Of all products that are presumed to be safe, baby powder would likely be towards the top of that list. While use of the talc is not limited to infants needing diaper changes, the notion of any health risks over its use is difficult, if not impossible to imagine.

For decades, Johnson & Johnson has boasted that its baby powder is a pure and safe pharmaceutical-grade product. Recent events have revealed the ugly truth.

A Cover-Up Uncovered

The U.S. Department of Justice and the Securities and Exchange Commission, as well as plaintiffs lawyers have a different opinion, and continue to shine a bright light on a harsh reality. Johnson & Johnson continues to be the subject of subpoenas and lawsuits following revelations that the famous talc baby powder they manufacturer did contain asbestos.

Published reports revealed internal company documents over several decades that noted the presence of asbestos, and that J&J covered it up by intentionally switching to microscopes and testing techniques that can’t see asbestos. The SEC responded with a lawsuit that accused Johnson & Johnson of failing to disclose information that, once revealed, put their stock in a 12 percent tailspin.

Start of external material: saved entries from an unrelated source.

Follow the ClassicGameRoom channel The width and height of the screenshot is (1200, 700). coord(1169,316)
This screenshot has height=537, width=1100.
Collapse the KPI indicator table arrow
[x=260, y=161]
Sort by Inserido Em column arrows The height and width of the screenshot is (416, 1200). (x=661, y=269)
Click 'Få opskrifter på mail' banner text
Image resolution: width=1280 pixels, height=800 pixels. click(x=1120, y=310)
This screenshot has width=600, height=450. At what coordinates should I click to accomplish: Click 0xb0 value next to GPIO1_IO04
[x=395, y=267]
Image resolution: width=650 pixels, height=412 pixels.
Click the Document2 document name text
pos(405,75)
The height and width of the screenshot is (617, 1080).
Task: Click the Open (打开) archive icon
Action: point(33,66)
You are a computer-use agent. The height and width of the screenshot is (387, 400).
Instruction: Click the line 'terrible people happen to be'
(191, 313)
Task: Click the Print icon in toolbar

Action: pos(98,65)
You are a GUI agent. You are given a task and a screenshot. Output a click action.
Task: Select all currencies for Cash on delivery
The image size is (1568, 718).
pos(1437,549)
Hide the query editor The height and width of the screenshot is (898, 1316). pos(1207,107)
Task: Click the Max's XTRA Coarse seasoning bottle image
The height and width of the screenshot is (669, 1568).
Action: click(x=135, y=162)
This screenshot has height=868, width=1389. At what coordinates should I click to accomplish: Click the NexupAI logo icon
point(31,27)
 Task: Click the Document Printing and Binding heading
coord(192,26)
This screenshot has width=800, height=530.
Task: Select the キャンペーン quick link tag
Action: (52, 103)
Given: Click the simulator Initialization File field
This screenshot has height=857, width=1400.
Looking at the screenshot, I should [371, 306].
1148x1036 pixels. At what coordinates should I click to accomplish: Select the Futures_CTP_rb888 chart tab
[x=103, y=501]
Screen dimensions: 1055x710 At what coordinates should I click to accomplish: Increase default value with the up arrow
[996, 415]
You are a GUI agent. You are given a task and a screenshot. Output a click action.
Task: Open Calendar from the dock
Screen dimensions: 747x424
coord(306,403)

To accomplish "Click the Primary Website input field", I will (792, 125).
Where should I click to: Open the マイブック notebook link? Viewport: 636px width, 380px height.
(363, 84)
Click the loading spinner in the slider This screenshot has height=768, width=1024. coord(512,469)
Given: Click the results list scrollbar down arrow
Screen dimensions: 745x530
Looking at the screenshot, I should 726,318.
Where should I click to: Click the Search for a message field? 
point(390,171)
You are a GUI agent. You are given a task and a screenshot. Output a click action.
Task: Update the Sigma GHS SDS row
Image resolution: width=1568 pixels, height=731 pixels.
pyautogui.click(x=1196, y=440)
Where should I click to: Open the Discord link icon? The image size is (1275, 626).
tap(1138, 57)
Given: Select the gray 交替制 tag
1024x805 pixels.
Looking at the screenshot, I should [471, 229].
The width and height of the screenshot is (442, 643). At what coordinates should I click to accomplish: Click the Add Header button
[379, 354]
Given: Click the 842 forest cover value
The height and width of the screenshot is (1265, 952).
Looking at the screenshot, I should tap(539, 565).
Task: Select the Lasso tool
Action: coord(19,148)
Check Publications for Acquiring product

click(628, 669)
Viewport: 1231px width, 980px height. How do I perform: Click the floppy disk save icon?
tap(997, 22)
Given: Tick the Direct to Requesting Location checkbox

Being served with and complying with a subpoena and trying to appease angry investors only scratches the surface of Johnson & Johnson’s legal problems. Individual lawsuits number close to 13,000. Recently they were ordered the company to pay nearly $5 billion to 22 women suffering from ovarian cancer caused by the talcum powder. That decision is under appeal.

In response to the SEC suit, the company offered shareholders who lost money a $5 million stock buyback program. Those suffering diseases ranging from ovarian cancer to mesothelioma are not as fortunate in securing the financial compensation they deserve for trusting in a so-called “trusted product.”